Patrick est né dans l’aristocratie municipale britto-romaine. Patrick (Patricius) n’est peut-être pas son nom de naissance, mais le nom qu’il prend après son ordination, et qui rappelle son origine noble. La (Grande) Bretagne est alors romaine et chrétienne : le père de Patrick était diacre et son grand-père, prêtre. À 16 ans, Patrick est enlevé par des pirates irlandais et passe six ans à garder des troupeaux comme esclave. C’est alors qu’a lieu sa conversion. Selon la légende, il parvient à s’échapper grâce à une vision. Revenu en (Grande) Bretagne, il repart cette fois en Gaule, pour y recevoir sa formation de clerc. Il est ordonné par saint Germain d’Auxerre, puis décide de retourner en Irlande pour évangéliser la population.
Rappelons que l’Irlande est en dehors de l’Empire romain, mais elle n’est pas vide de chrétiens. En 431, le pape Célestin (r. 422-432) envoie Palladius prendre en charge les chrétiens de l’île, en particulier pour éviter la propagation de l’hérésie pélagienne. Qu’elle ait eu lieu en même temps ou après, la mission de Patrick a pour objectif la conversion des païens. Cette mission est un succès : à sa mort le 17 mars (460 ? 493 ?), l’Irlande est majoritairement chrétienne, et la vitalité de la spiritualité irlandaise fait de l’île un des cœurs de la Chrétienté pendant le Haut Moyen Âge.

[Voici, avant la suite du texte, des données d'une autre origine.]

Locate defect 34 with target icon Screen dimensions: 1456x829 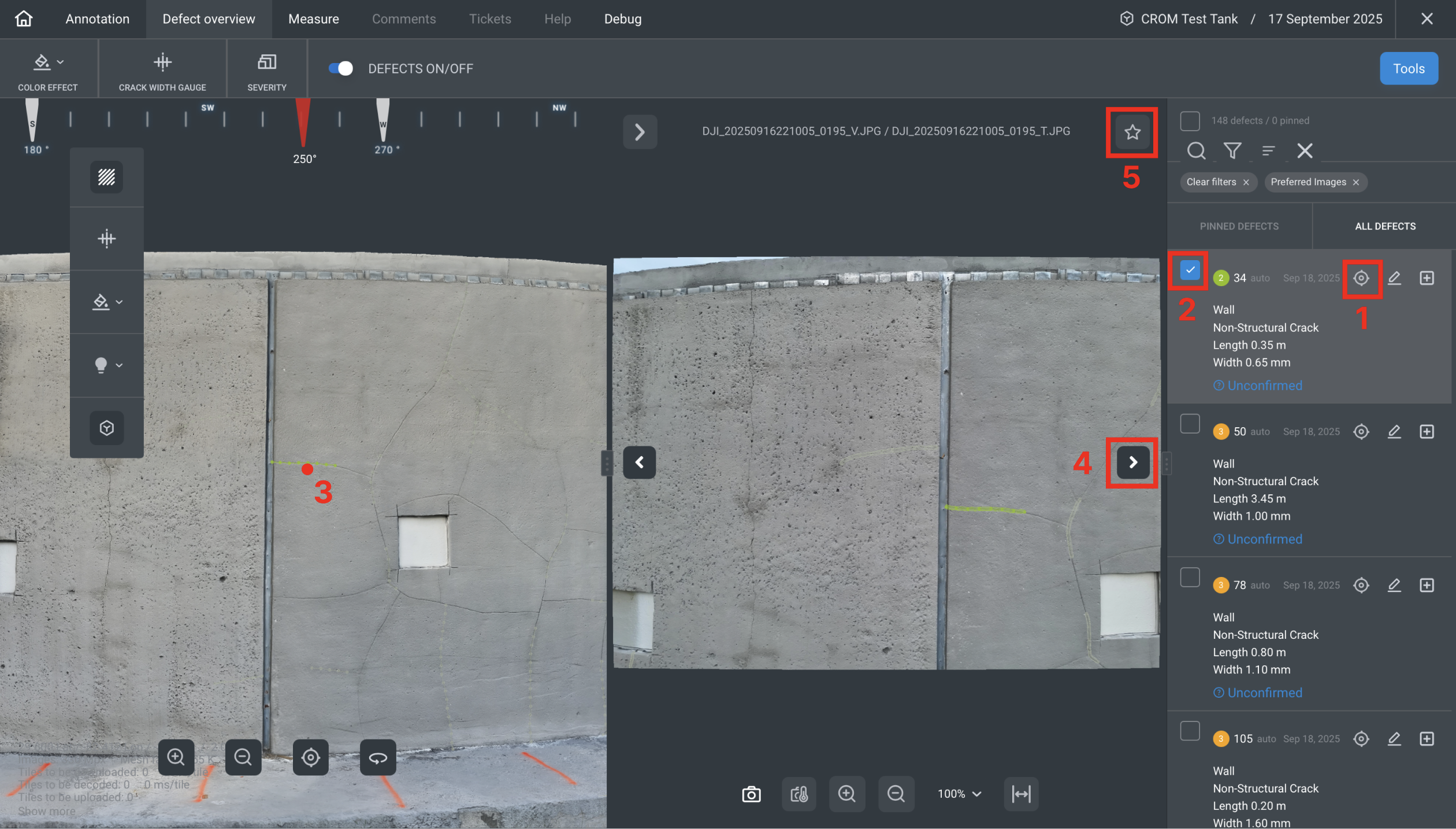[x=1361, y=278]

Le saint patron de l’Irlande
L’action de Patrick lui vaut d’être rapidement canonisé par la piété populaire et être considéré comme l’évangélisateur et saint patron de l’Irlande. Dès le Xe siècle, la Saint-Patrick est une fête très populaire.
Plusieurs légendes entourent la prédication de saint Patrick. Dans l’une d’entre elles, Patrick chasse les serpents d’Irlande, allusion à peine voilée à la disparition du paganisme et qui explique ainsi l’absence de serpents dans l’île.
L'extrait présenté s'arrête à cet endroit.